Point 4: What is the theoretical trajectory in Line 218 and ideal trajectory in Fig.3?
Response 4: The theoretical trajectory in Line 218 and ideal trajectory in Fig.3 were meant to be the same thing which, infers the golden pattern, is the trajectory obtained by the camera-based motion analysis method. We made a mistake for not unifying the proper nouns, now they are all changed to the term “golden pattern”, the term appeared in the entire article and in the chart are now unified. Sorry again for causing the misunderstanding.
Point 5: Fig3 states ”For an instep kicking motion of path length around 3.63 m, 222 the RMSE of the two trajectories is about 7 cm. “ How to get these values (especially 7cm) ?Also, 7.4m/s in Fig.4?
Response 5: We utilize the relative sampling rate according to the different sample rate of the IMU and the frame rate of the camera, and from the aligned sample points, we calculate the distance of the corresponding points and do the position root mean square error calculation throughout the trajectory. In the revised version of the manuscript, we also introduced the velocity RMSE, which is calculated with similar method as the position RMSE. As for the 7.4 m/s in figure 4, that refers to the maximum instantaneous speed of the kicking. We take that out and compare because we want to know the value of the maximum foot speed when kicking the ball, and also know the timing it occurs.

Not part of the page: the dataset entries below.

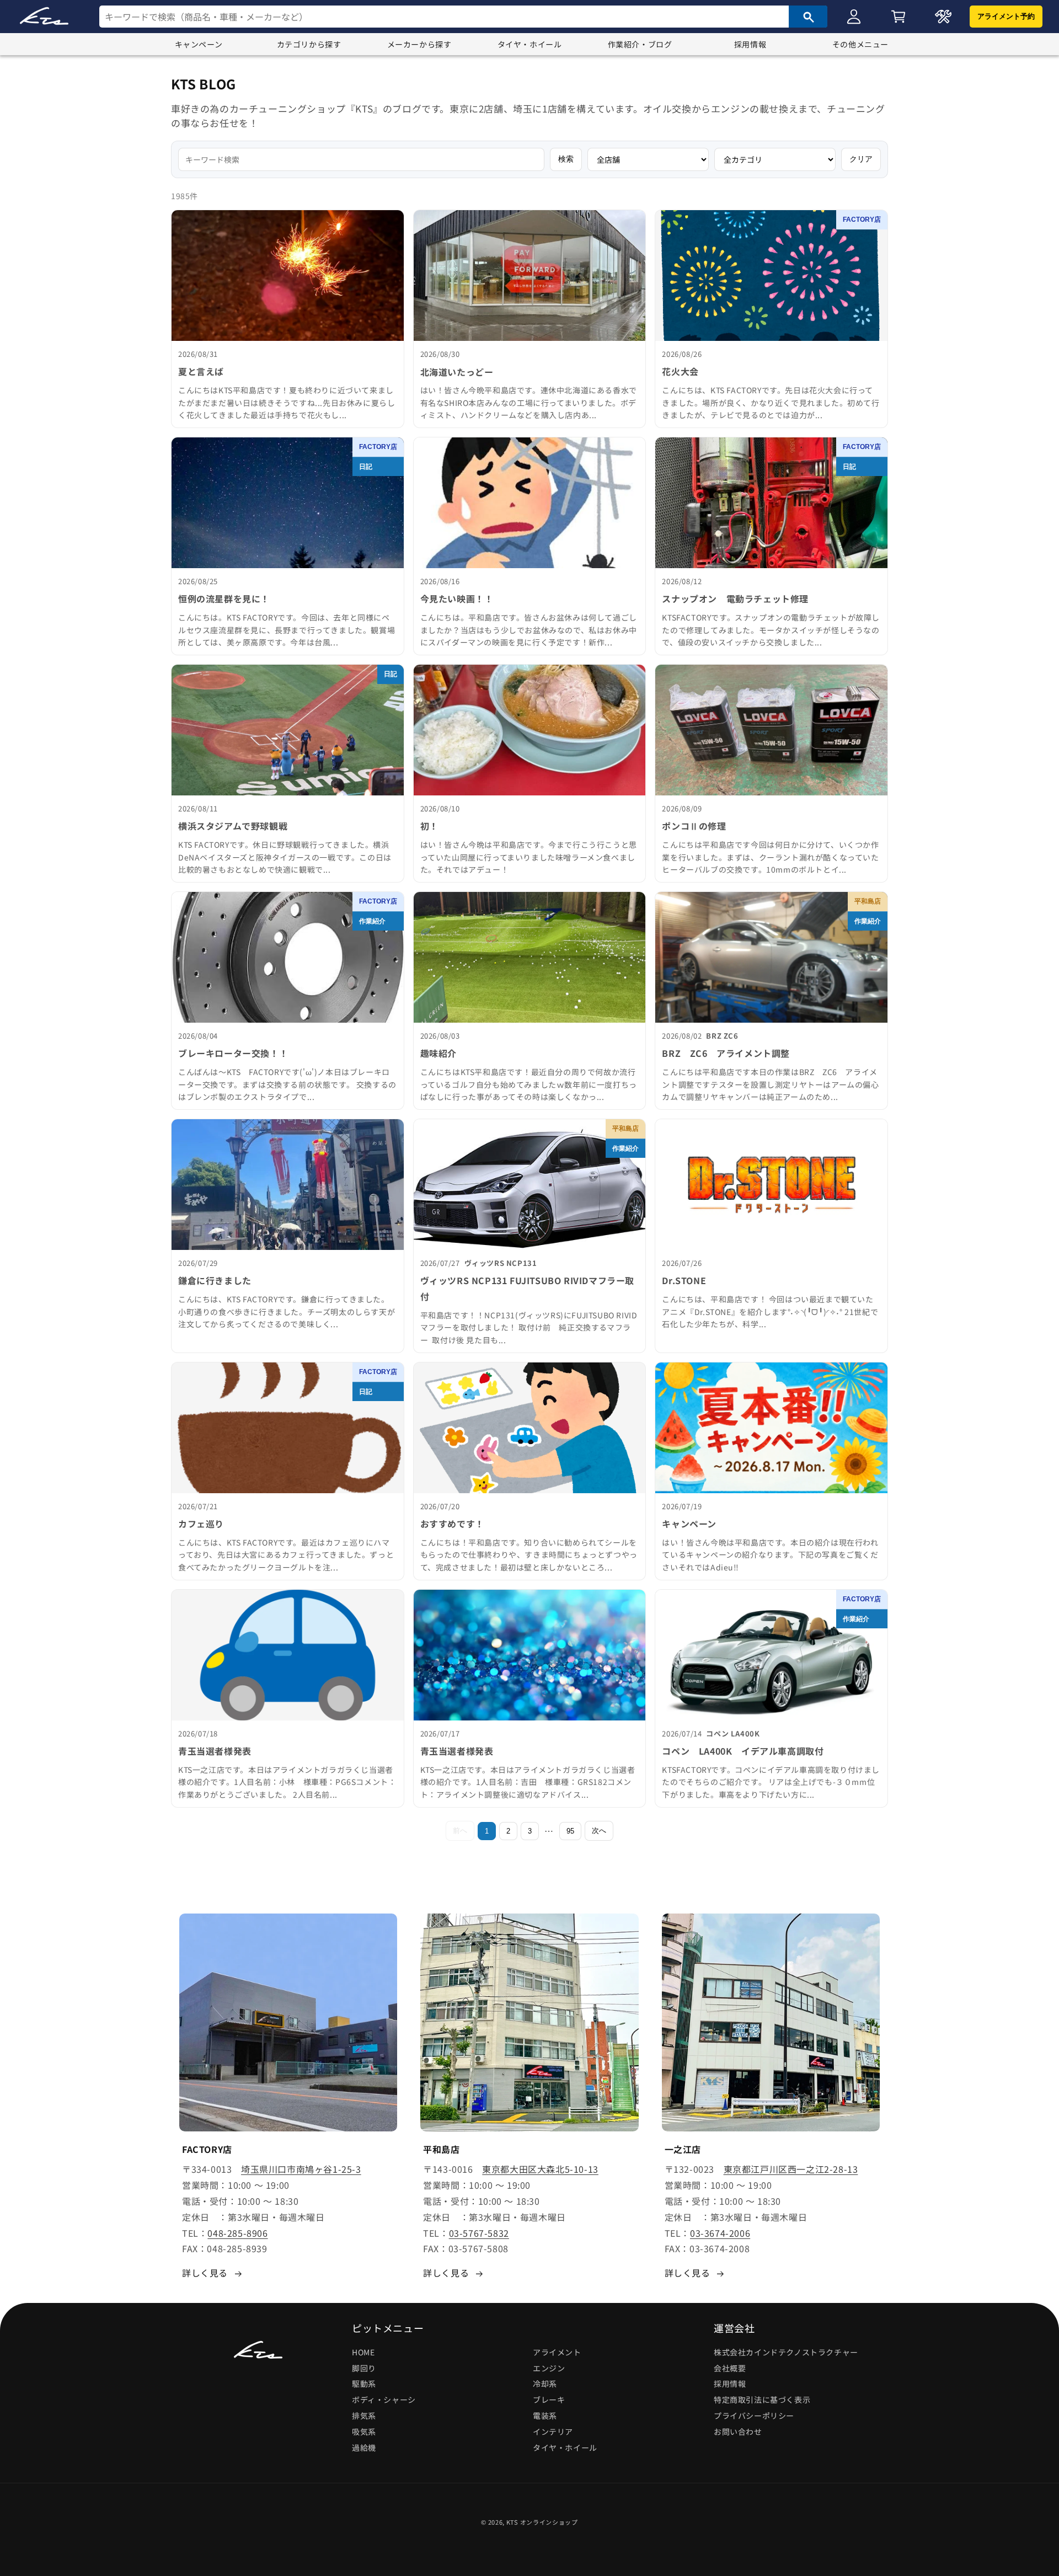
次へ (599, 1830)
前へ (460, 1830)
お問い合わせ (738, 2431)
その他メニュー (860, 44)
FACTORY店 (862, 219)
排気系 (364, 2415)
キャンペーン (199, 44)
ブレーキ (549, 2399)
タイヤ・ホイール (530, 44)
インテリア (553, 2431)
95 (570, 1831)
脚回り (364, 2368)
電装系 (545, 2415)
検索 (566, 158)
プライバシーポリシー (754, 2415)
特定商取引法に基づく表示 (762, 2399)
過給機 (364, 2447)
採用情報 (750, 44)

Point 6: A comprehensive comparison between the results and published ones is needed.
Response 6: We have added the comprehensive analysis and comparison with related works. Please see the revised part in Sec. 4 Discussion.
Author Response File: Author Response.pdf
Round 2
Reviewer 1 Report
I think this manuscript has been well revised.
It would be good if things like the actual kicking motion were carried out in a follow-up study.
Reviewer 2 Report
Thank you for your works, and the paper has been greatly improved after this round of revision. I think it can be accepted now.